### RECORDS FOR THE EXERCISE
● ● ● ●
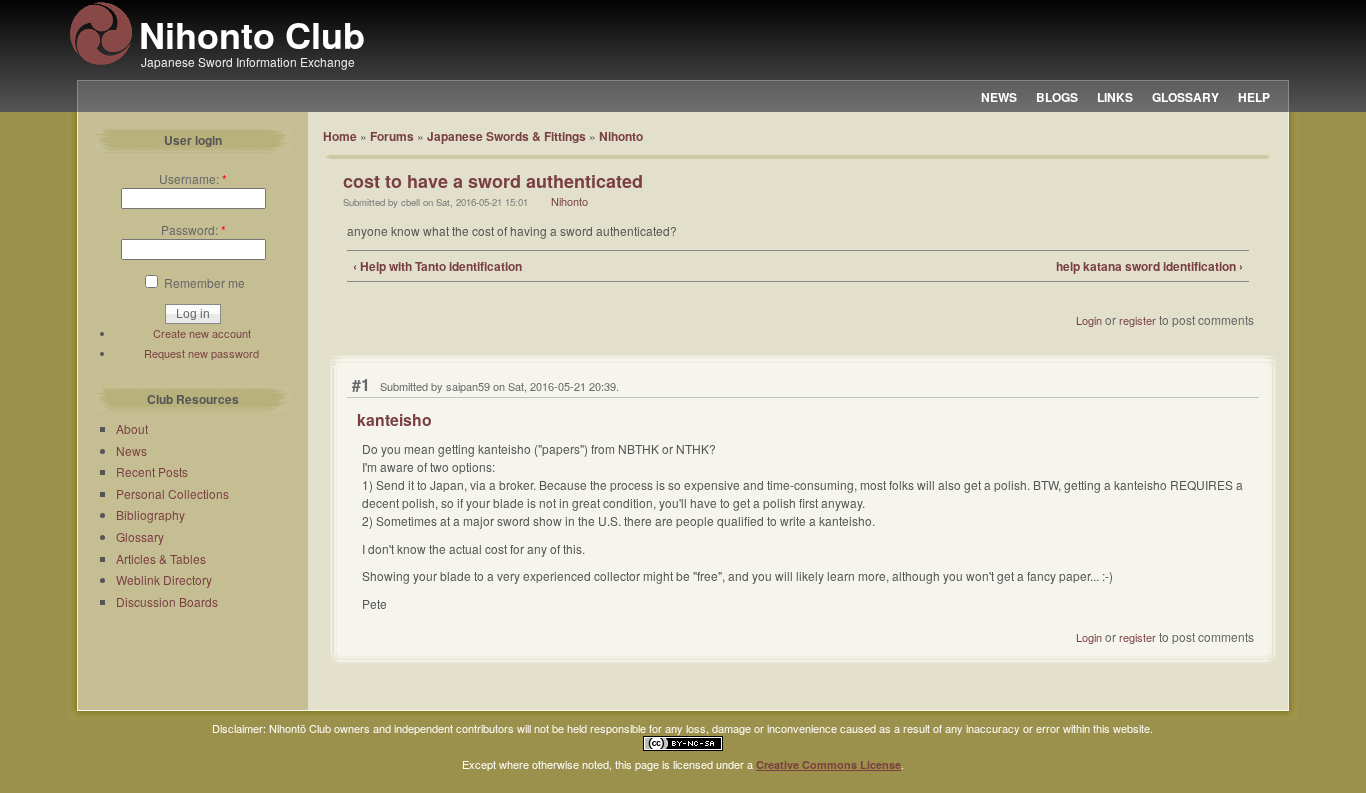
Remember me (203, 282)
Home (340, 136)
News (131, 450)
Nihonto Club (252, 34)
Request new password (201, 353)
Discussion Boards (167, 601)
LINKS (1115, 97)
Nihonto (621, 136)
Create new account (202, 333)
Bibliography (150, 514)
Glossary (140, 536)
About (132, 428)
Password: (193, 229)
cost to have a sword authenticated (493, 181)
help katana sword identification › (1149, 266)
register (1137, 320)
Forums (392, 136)
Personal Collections (172, 493)
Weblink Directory (164, 579)
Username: (193, 178)
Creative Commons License (828, 764)
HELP (1254, 97)
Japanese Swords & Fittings (506, 136)
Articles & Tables (161, 558)
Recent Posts (152, 471)
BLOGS (1057, 97)
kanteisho (394, 419)
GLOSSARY (1185, 97)
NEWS (999, 97)
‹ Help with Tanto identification (437, 266)
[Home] (101, 62)
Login (1089, 320)
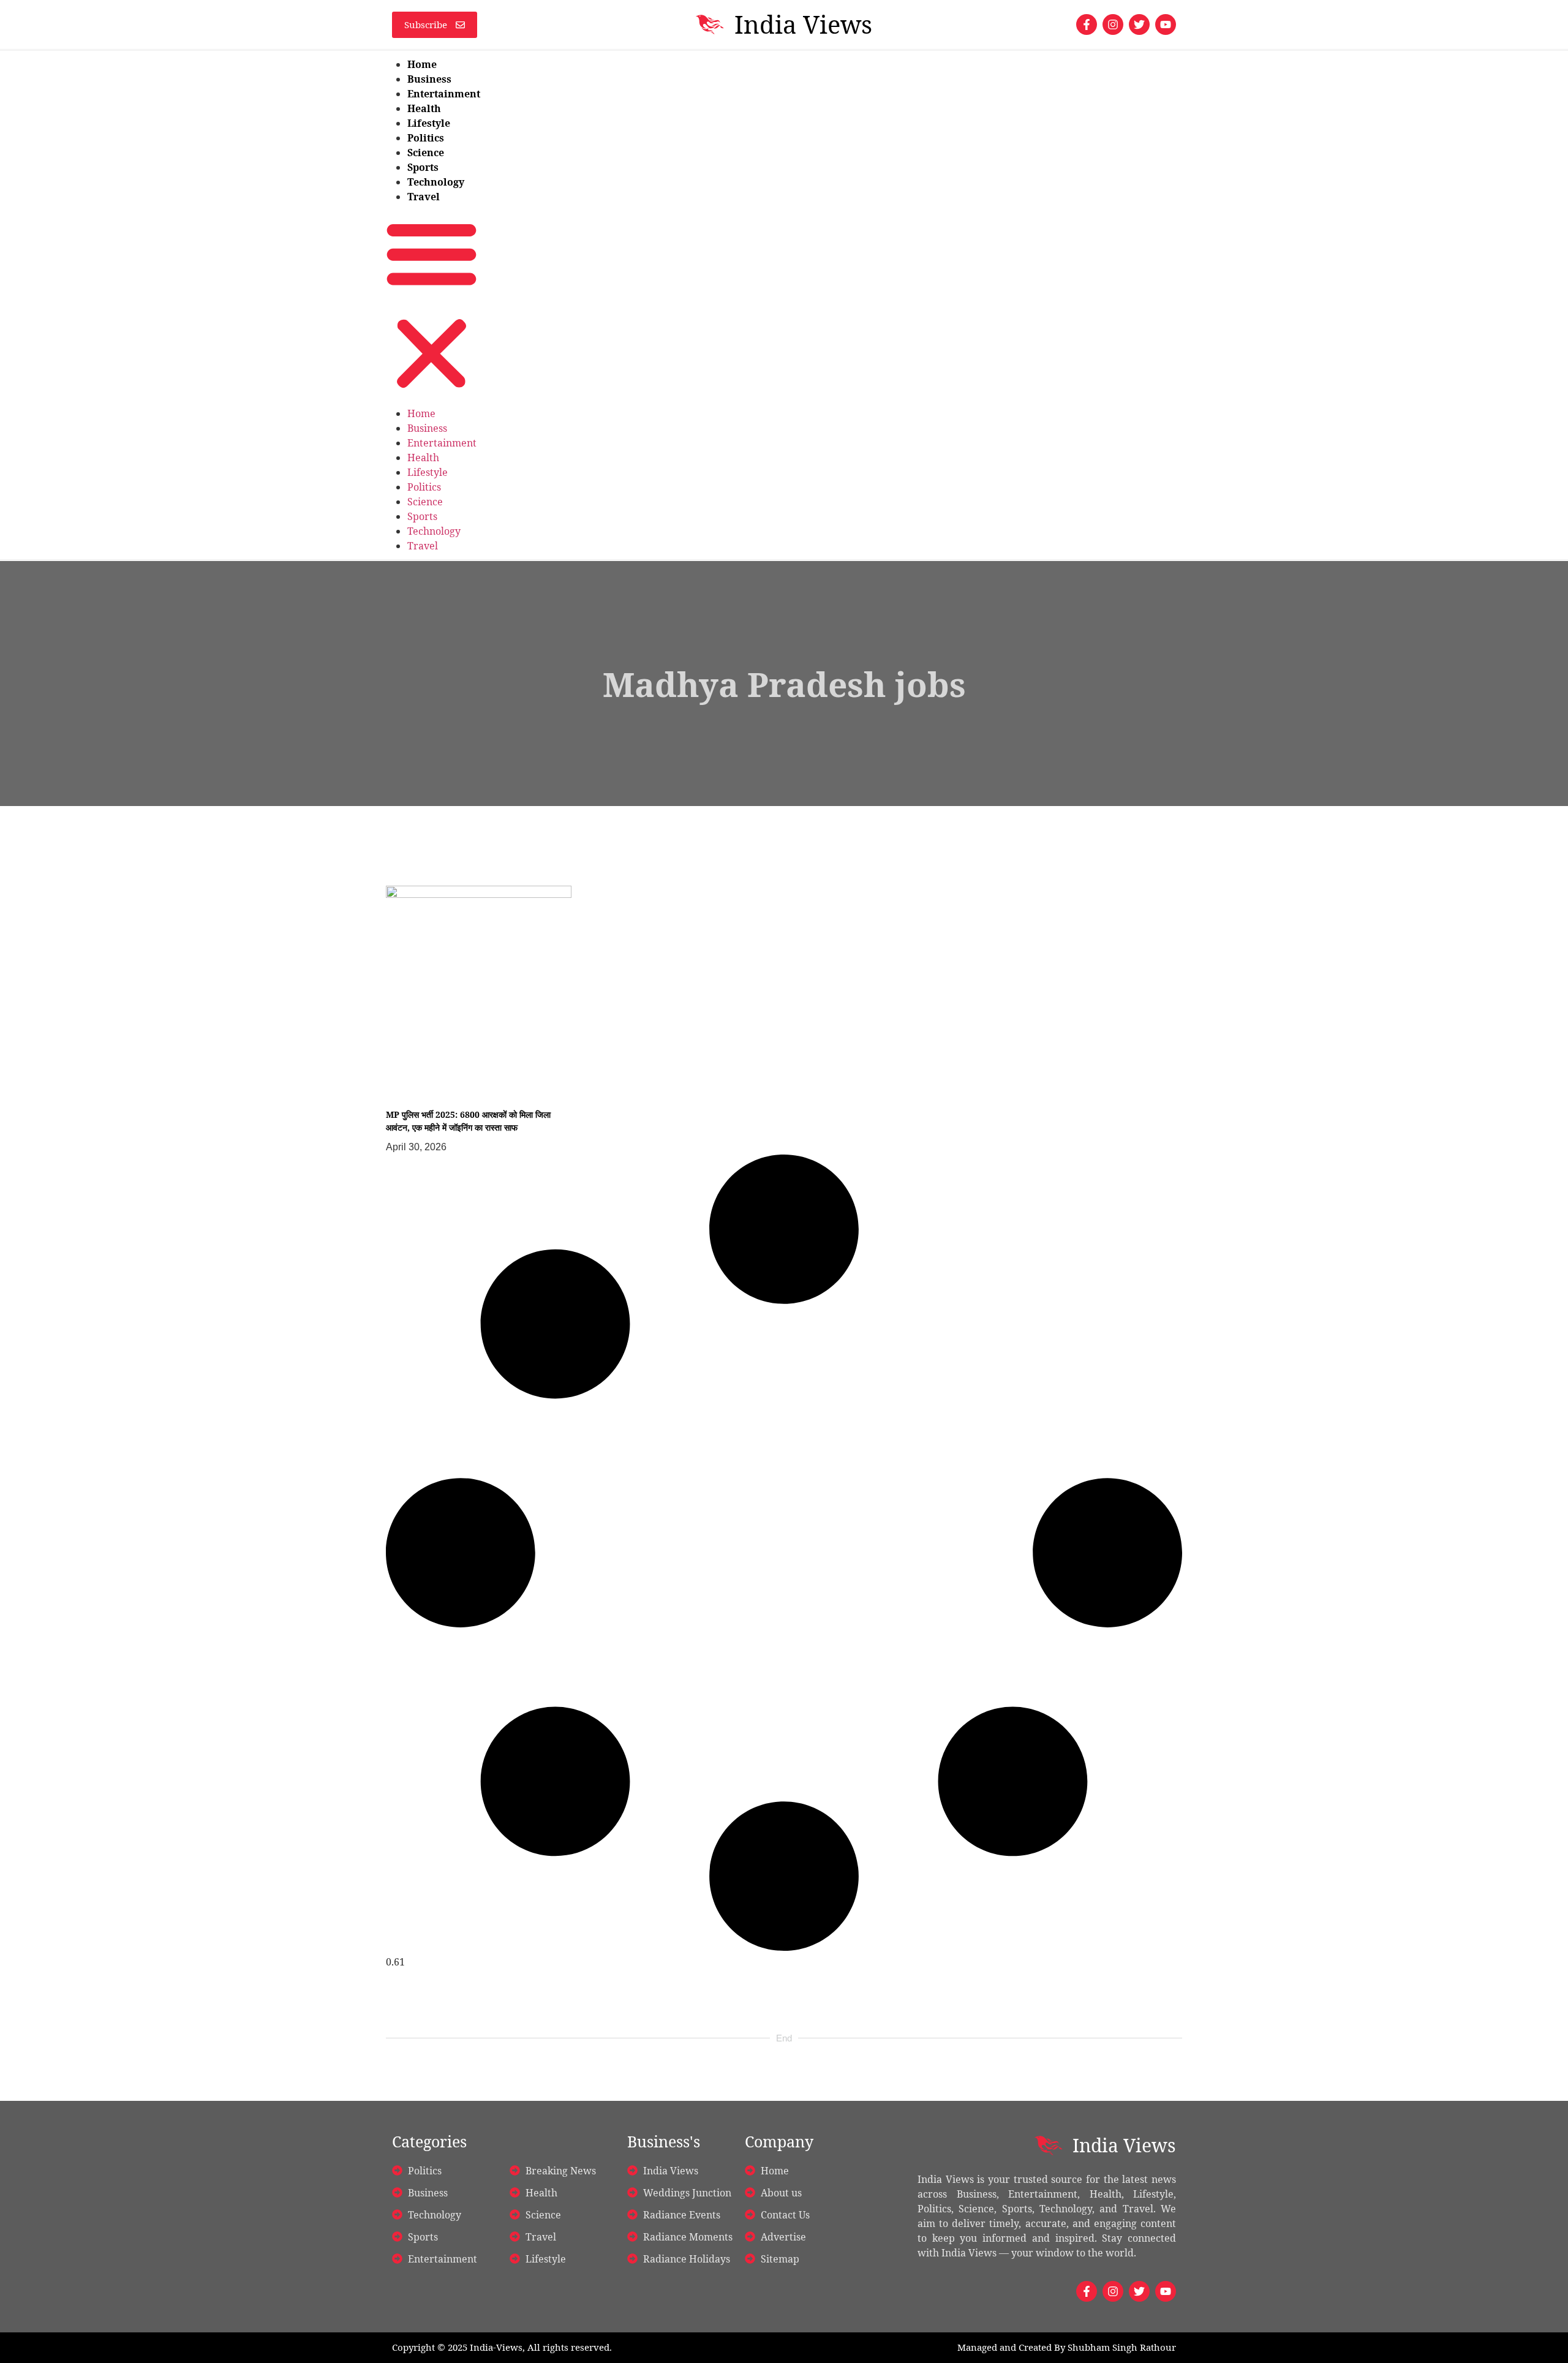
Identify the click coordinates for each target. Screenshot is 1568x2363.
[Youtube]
● ● ● ●
### TASK BRIEF
From the line that holds "Username: (193, 178)" down to the last line of the material above, every line is to be copied exactly, both ends included; pictures are to be omitted.

### SOLUTION TO THE PROBLEM
Username: (193, 178)
Creative Commons License (828, 764)
HELP (1254, 97)
Japanese Swords & Fittings (506, 136)
Articles & Tables (161, 558)
Recent Posts (152, 471)
BLOGS (1057, 97)
kanteisho (394, 419)
GLOSSARY (1185, 97)
NEWS (999, 97)
‹ Help with Tanto identification (437, 266)
[Home] (101, 62)
Login (1089, 320)
Identify the click coordinates for each target. Screenshot is 1568x2363.
[Youtube]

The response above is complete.